STATED GOAL:
Rewrite the records below, swapping each instance of "Where should I click to" for "Where do I click to" and leaving everything else the same.

- - - -

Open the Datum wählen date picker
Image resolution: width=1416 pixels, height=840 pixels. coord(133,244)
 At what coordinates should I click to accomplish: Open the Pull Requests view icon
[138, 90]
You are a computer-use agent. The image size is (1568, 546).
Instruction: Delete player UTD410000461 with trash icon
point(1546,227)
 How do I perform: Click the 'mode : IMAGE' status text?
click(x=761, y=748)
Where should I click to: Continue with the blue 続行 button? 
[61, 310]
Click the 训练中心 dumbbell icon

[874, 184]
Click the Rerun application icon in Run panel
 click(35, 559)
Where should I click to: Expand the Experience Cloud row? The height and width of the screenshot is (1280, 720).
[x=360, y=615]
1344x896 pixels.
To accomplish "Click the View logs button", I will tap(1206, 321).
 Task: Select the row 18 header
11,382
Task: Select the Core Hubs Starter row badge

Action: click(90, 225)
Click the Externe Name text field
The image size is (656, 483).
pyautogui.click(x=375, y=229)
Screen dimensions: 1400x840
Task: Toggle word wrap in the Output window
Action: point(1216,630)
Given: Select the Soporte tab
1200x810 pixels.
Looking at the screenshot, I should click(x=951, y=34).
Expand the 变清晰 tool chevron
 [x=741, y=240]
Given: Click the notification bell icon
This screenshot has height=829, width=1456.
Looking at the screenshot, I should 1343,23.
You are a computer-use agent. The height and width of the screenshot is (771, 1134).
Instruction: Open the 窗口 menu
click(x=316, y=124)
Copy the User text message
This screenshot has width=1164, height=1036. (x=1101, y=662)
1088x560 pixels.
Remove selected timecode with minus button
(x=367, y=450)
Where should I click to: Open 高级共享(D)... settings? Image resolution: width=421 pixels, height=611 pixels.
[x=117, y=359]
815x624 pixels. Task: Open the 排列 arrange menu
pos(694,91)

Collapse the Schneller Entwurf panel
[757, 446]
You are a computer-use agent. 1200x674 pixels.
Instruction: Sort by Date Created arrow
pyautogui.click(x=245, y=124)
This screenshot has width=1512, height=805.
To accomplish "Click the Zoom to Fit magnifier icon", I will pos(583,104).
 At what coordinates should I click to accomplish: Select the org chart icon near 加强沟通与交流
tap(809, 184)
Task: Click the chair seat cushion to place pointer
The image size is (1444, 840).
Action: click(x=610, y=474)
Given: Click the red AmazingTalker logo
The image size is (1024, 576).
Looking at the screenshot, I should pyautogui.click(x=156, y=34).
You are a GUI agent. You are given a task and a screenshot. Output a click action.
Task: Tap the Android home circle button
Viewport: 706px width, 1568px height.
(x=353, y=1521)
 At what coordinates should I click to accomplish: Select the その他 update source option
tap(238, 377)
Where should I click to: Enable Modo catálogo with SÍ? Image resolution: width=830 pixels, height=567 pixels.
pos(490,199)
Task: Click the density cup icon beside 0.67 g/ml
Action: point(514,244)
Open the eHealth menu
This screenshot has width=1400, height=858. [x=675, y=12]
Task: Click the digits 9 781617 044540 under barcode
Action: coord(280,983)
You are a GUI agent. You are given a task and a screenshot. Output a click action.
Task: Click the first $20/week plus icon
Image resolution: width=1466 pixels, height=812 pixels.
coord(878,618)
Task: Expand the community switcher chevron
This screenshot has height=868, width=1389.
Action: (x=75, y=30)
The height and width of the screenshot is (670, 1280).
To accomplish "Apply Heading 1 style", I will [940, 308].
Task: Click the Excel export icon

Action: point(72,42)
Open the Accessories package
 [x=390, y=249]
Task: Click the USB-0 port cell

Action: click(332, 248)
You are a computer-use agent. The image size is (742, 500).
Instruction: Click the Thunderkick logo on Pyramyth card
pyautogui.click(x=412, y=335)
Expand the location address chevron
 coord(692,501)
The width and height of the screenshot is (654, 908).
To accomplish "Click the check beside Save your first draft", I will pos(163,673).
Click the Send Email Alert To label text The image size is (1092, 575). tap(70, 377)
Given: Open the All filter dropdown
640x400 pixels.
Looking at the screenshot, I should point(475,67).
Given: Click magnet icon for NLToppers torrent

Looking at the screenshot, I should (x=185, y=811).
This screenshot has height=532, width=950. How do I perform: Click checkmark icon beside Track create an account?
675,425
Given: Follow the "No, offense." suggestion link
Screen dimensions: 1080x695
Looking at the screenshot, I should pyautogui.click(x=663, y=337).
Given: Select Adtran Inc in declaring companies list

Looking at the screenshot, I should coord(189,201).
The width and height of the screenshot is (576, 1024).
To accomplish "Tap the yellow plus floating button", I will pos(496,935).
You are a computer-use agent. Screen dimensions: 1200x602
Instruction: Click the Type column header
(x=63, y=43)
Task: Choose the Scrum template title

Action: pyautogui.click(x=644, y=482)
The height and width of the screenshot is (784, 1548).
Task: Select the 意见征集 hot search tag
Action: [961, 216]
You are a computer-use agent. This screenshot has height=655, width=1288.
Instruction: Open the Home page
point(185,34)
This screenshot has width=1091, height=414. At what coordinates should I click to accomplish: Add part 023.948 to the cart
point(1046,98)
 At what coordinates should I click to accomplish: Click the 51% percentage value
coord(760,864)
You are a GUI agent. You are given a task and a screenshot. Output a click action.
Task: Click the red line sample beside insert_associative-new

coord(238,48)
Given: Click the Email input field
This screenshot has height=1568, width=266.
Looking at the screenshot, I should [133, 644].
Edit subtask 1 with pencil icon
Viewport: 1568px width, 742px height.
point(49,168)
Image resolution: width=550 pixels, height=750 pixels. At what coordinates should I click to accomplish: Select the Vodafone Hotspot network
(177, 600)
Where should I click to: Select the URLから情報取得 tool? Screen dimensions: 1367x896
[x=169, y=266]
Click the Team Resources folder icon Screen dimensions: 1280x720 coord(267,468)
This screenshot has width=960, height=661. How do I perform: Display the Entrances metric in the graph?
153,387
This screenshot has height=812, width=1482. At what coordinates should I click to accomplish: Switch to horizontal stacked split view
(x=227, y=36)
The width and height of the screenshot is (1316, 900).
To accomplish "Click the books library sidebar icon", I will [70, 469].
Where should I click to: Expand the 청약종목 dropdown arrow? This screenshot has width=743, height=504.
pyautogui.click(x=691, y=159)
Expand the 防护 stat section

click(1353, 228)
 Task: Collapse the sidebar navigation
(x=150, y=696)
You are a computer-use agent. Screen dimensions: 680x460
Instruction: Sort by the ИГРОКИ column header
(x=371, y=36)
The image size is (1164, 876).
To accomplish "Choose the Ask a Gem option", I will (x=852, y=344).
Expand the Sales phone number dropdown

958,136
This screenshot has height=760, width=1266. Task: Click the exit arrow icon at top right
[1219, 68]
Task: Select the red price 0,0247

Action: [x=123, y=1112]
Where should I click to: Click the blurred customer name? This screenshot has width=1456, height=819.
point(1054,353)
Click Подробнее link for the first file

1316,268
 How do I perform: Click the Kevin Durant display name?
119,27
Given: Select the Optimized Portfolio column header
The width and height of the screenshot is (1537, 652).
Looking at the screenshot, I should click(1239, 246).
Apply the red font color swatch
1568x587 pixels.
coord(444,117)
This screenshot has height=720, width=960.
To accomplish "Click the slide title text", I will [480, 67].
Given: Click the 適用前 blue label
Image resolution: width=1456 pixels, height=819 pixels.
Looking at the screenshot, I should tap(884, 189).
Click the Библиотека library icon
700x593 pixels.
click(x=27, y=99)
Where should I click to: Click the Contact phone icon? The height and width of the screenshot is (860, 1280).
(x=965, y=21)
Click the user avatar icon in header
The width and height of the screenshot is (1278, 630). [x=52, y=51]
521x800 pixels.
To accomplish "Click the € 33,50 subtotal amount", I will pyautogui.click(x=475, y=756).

- - - -

RESPONSE FOR THIS EXERCISE:
Open the Datum wählen date picker
Image resolution: width=1416 pixels, height=840 pixels. coord(133,244)
 At what coordinates should I click to accomplish: Open the Pull Requests view icon
[138, 90]
You are a computer-use agent. The image size is (1568, 546).
Instruction: Delete player UTD410000461 with trash icon
point(1546,227)
 How do I perform: Click the 'mode : IMAGE' status text?
click(x=761, y=748)
Where do I click to: Continue with the blue 続行 button? 
[61, 310]
Click the 训练中心 dumbbell icon

[874, 184]
Click the Rerun application icon in Run panel
 click(35, 559)
Where do I click to: Expand the Experience Cloud row? The height and width of the screenshot is (1280, 720).
[x=360, y=615]
1344x896 pixels.
To accomplish "Click the View logs button", I will tap(1206, 321).
 Task: Select the row 18 header
11,382
Task: Select the Core Hubs Starter row badge

Action: click(90, 225)
Click the Externe Name text field
The image size is (656, 483).
pyautogui.click(x=375, y=229)
Screen dimensions: 1400x840
Task: Toggle word wrap in the Output window
Action: point(1216,630)
Given: Select the Soporte tab
1200x810 pixels.
Looking at the screenshot, I should click(x=951, y=34).
Expand the 变清晰 tool chevron
 [x=741, y=240]
Given: Click the notification bell icon
This screenshot has height=829, width=1456.
Looking at the screenshot, I should 1343,23.
You are a computer-use agent. The height and width of the screenshot is (771, 1134).
Instruction: Open the 窗口 menu
click(x=316, y=124)
Copy the User text message
This screenshot has width=1164, height=1036. (x=1101, y=662)
1088x560 pixels.
Remove selected timecode with minus button
(x=367, y=450)
Where do I click to: Open 高级共享(D)... settings? Image resolution: width=421 pixels, height=611 pixels.
[x=117, y=359]
815x624 pixels. Task: Open the 排列 arrange menu
pos(694,91)

Collapse the Schneller Entwurf panel
[757, 446]
You are a computer-use agent. 1200x674 pixels.
Instruction: Sort by Date Created arrow
pyautogui.click(x=245, y=124)
This screenshot has width=1512, height=805.
To accomplish "Click the Zoom to Fit magnifier icon", I will pos(583,104).
 At what coordinates should I click to accomplish: Select the org chart icon near 加强沟通与交流
tap(809, 184)
Task: Click the chair seat cushion to place pointer
The image size is (1444, 840).
Action: click(x=610, y=474)
Given: Click the red AmazingTalker logo
The image size is (1024, 576).
Looking at the screenshot, I should pyautogui.click(x=156, y=34).
You are a GUI agent. You are given a task and a screenshot. Output a click action.
Task: Tap the Android home circle button
Viewport: 706px width, 1568px height.
(x=353, y=1521)
 At what coordinates should I click to accomplish: Select the その他 update source option
tap(238, 377)
Where do I click to: Enable Modo catálogo with SÍ? Image resolution: width=830 pixels, height=567 pixels.
pos(490,199)
Task: Click the density cup icon beside 0.67 g/ml
Action: point(514,244)
Open the eHealth menu
This screenshot has width=1400, height=858. [x=675, y=12]
Task: Click the digits 9 781617 044540 under barcode
Action: coord(280,983)
You are a GUI agent. You are given a task and a screenshot. Output a click action.
Task: Click the first $20/week plus icon
Image resolution: width=1466 pixels, height=812 pixels.
coord(878,618)
Task: Expand the community switcher chevron
This screenshot has height=868, width=1389.
Action: (x=75, y=30)
The height and width of the screenshot is (670, 1280).
To accomplish "Apply Heading 1 style", I will [940, 308].
Task: Click the Excel export icon

Action: point(72,42)
Open the Accessories package
 [x=390, y=249]
Task: Click the USB-0 port cell

Action: click(332, 248)
You are a computer-use agent. The image size is (742, 500).
Instruction: Click the Thunderkick logo on Pyramyth card
pyautogui.click(x=412, y=335)
Expand the location address chevron
 coord(692,501)
The width and height of the screenshot is (654, 908).
To accomplish "Click the check beside Save your first draft", I will pos(163,673).
Click the Send Email Alert To label text The image size is (1092, 575). tap(70, 377)
Given: Open the All filter dropdown
640x400 pixels.
Looking at the screenshot, I should point(475,67).
Given: Click magnet icon for NLToppers torrent

Looking at the screenshot, I should (x=185, y=811).
This screenshot has height=532, width=950. How do I perform: Click checkmark icon beside Track create an account?
675,425
Given: Follow the "No, offense." suggestion link
Screen dimensions: 1080x695
Looking at the screenshot, I should pyautogui.click(x=663, y=337).
Given: Select Adtran Inc in declaring companies list

Looking at the screenshot, I should coord(189,201).
The width and height of the screenshot is (576, 1024).
To accomplish "Tap the yellow plus floating button", I will pos(496,935).
You are a computer-use agent. Screen dimensions: 1200x602
Instruction: Click the Type column header
(x=63, y=43)
Task: Choose the Scrum template title

Action: pyautogui.click(x=644, y=482)
The height and width of the screenshot is (784, 1548).
Task: Select the 意见征集 hot search tag
Action: [961, 216]
You are a computer-use agent. This screenshot has height=655, width=1288.
Instruction: Open the Home page
point(185,34)
This screenshot has width=1091, height=414. At what coordinates should I click to accomplish: Add part 023.948 to the cart
point(1046,98)
 At what coordinates should I click to accomplish: Click the 51% percentage value
coord(760,864)
You are a GUI agent. You are given a task and a screenshot. Output a click action.
Task: Click the red line sample beside insert_associative-new

coord(238,48)
Given: Click the Email input field
This screenshot has height=1568, width=266.
Looking at the screenshot, I should [133, 644].
Edit subtask 1 with pencil icon
Viewport: 1568px width, 742px height.
point(49,168)
Image resolution: width=550 pixels, height=750 pixels. At what coordinates should I click to accomplish: Select the Vodafone Hotspot network
(177, 600)
Where do I click to: Select the URLから情報取得 tool? Screen dimensions: 1367x896
[x=169, y=266]
Click the Team Resources folder icon Screen dimensions: 1280x720 coord(267,468)
This screenshot has width=960, height=661. How do I perform: Display the Entrances metric in the graph?
153,387
This screenshot has height=812, width=1482. At what coordinates should I click to accomplish: Switch to horizontal stacked split view
(x=227, y=36)
The width and height of the screenshot is (1316, 900).
To accomplish "Click the books library sidebar icon", I will [70, 469].
Where do I click to: Expand the 청약종목 dropdown arrow? This screenshot has width=743, height=504.
pyautogui.click(x=691, y=159)
Expand the 防护 stat section

click(1353, 228)
 Task: Collapse the sidebar navigation
(x=150, y=696)
You are a computer-use agent. Screen dimensions: 680x460
Instruction: Sort by the ИГРОКИ column header
(x=371, y=36)
The image size is (1164, 876).
To accomplish "Choose the Ask a Gem option", I will (x=852, y=344).
Expand the Sales phone number dropdown

958,136
This screenshot has height=760, width=1266. Task: Click the exit arrow icon at top right
[1219, 68]
Task: Select the red price 0,0247

Action: [x=123, y=1112]
Where do I click to: Click the blurred customer name? This screenshot has width=1456, height=819.
point(1054,353)
Click Подробнее link for the first file

1316,268
 How do I perform: Click the Kevin Durant display name?
119,27
Given: Select the Optimized Portfolio column header
The width and height of the screenshot is (1537, 652).
Looking at the screenshot, I should click(1239, 246).
Apply the red font color swatch
1568x587 pixels.
coord(444,117)
This screenshot has height=720, width=960.
To accomplish "Click the slide title text", I will [480, 67].
Given: Click the 適用前 blue label
Image resolution: width=1456 pixels, height=819 pixels.
Looking at the screenshot, I should tap(884, 189).
Click the Библиотека library icon
700x593 pixels.
click(x=27, y=99)
Where do I click to: Click the Contact phone icon? The height and width of the screenshot is (860, 1280).
(x=965, y=21)
Click the user avatar icon in header
The width and height of the screenshot is (1278, 630). [x=52, y=51]
521x800 pixels.
To accomplish "Click the € 33,50 subtotal amount", I will pyautogui.click(x=475, y=756).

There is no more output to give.